**Exercise goal**
Please print the material from the line with "Click the Inspector lock icon" to the line with "Click the 发放元宝(不涨V) button", including both of those lines, and omit the pictures.

**Excerpted data**
• • •

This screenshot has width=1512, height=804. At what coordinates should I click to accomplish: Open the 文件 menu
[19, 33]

• • •

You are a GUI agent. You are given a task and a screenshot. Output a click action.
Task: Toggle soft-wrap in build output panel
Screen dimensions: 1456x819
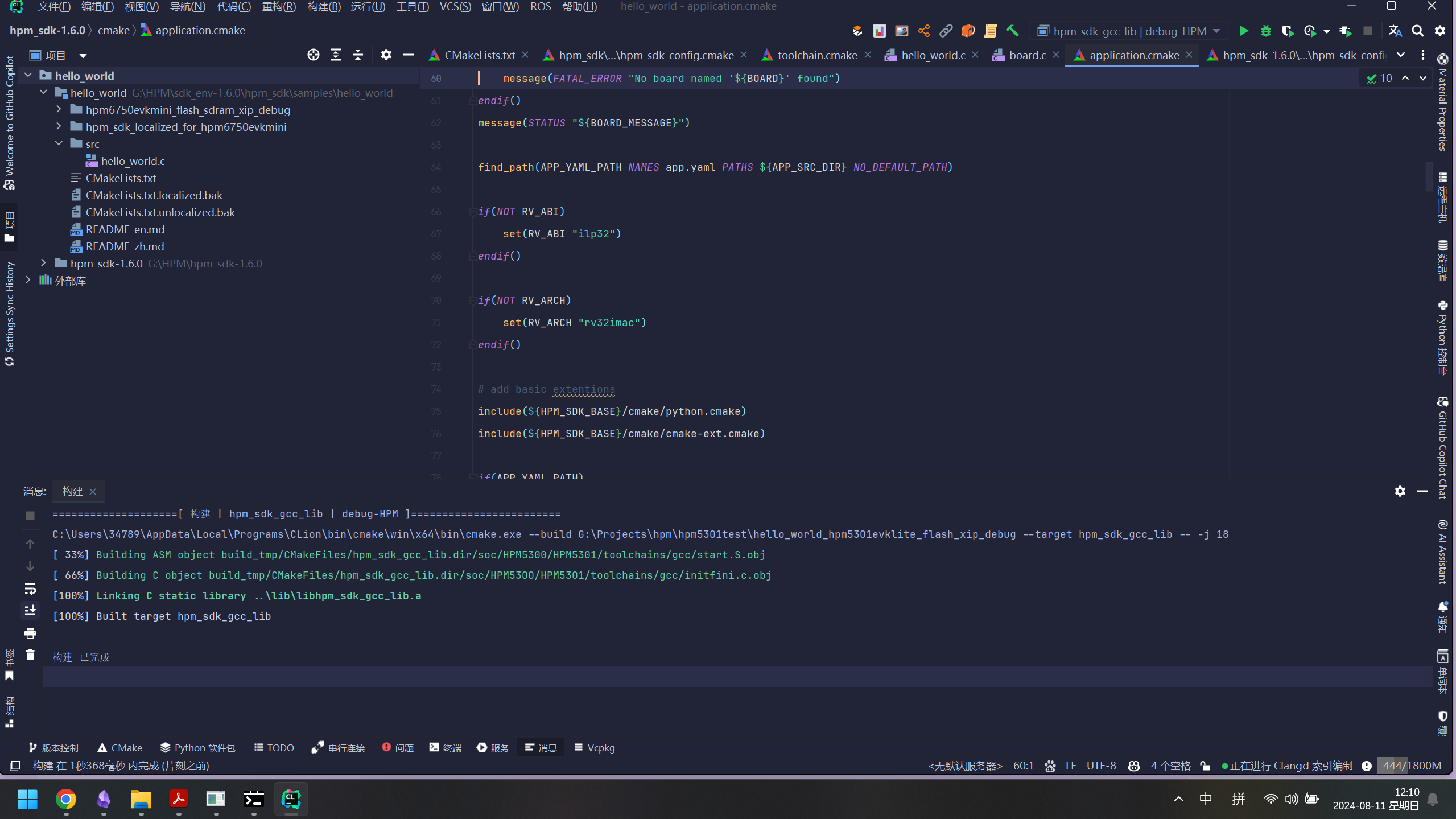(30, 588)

• • •

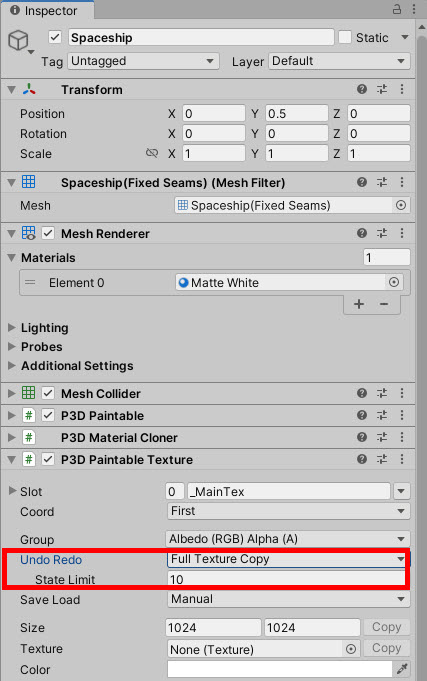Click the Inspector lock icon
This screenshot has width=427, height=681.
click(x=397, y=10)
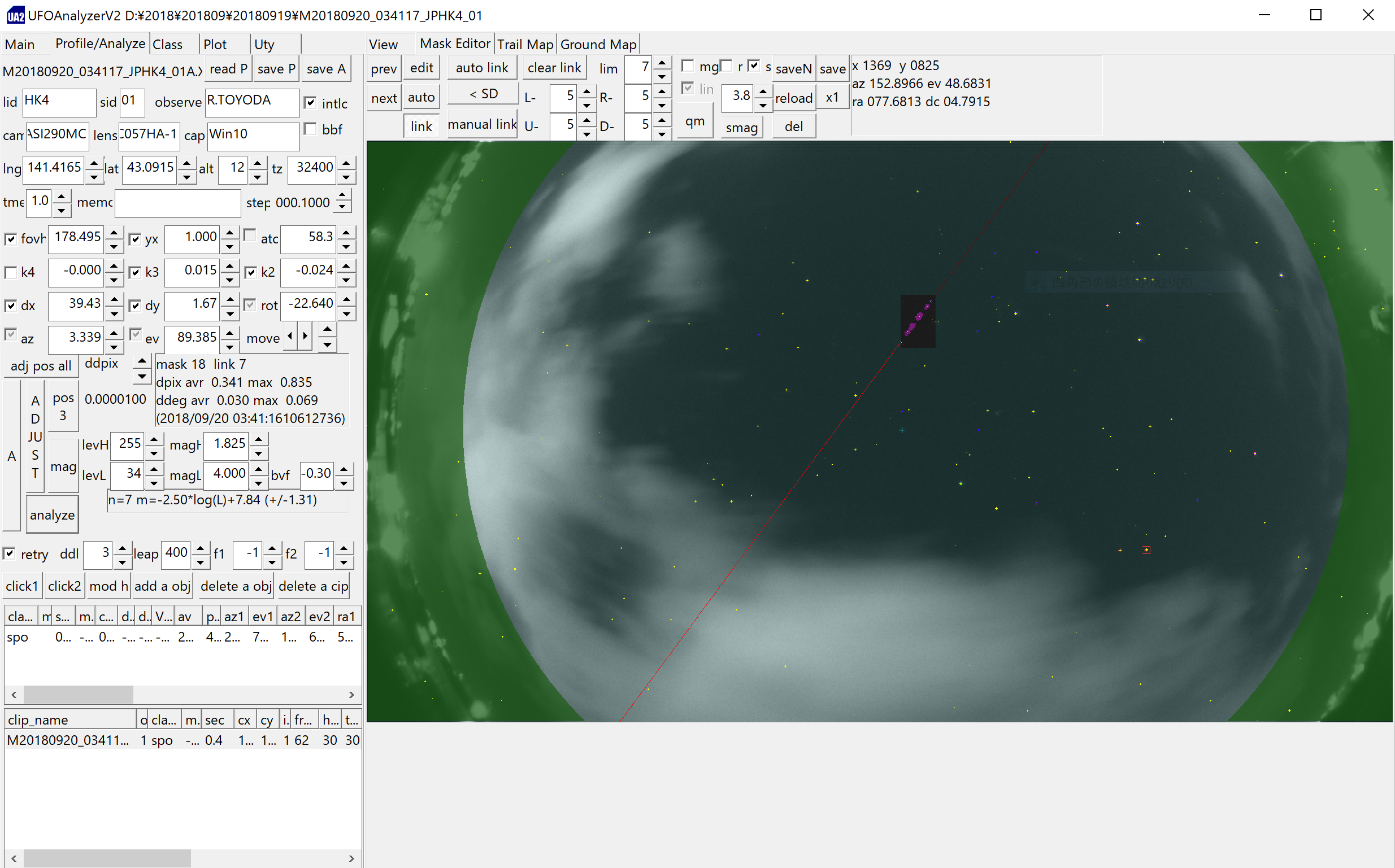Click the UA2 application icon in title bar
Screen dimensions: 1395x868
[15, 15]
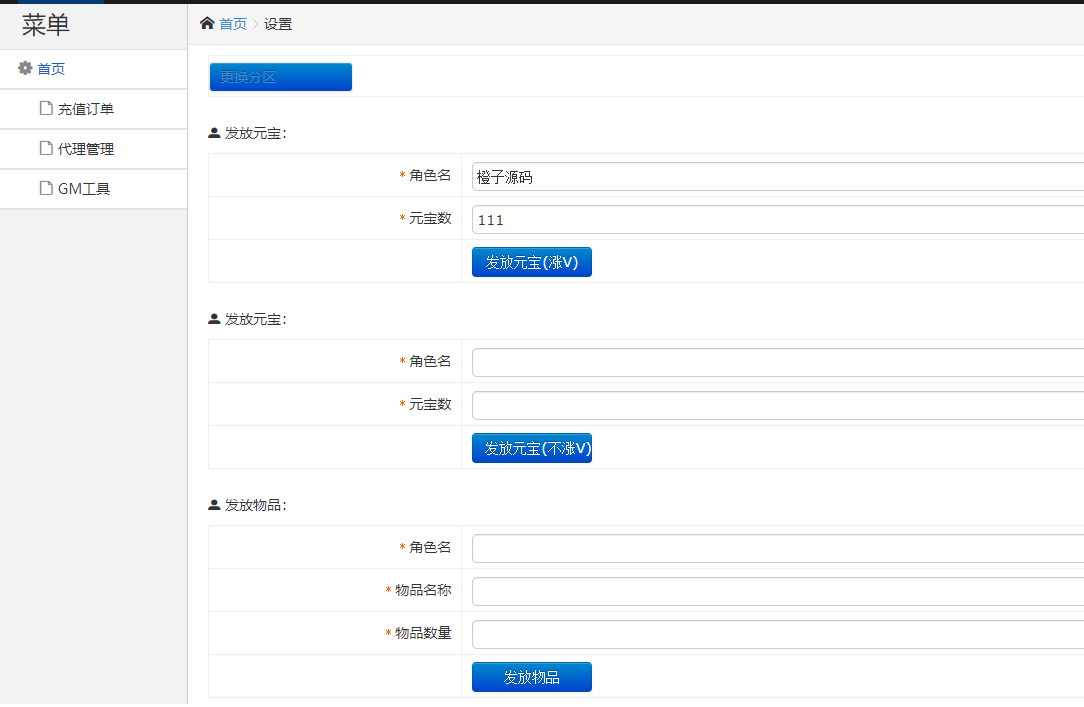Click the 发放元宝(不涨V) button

• • •

**Task solution**
Click the Inspector lock icon
This screenshot has width=427, height=681.
click(x=397, y=10)
Click the UA2 application icon in title bar
Screen dimensions: 1395x868
[15, 15]
Click the 发放元宝(不涨V) button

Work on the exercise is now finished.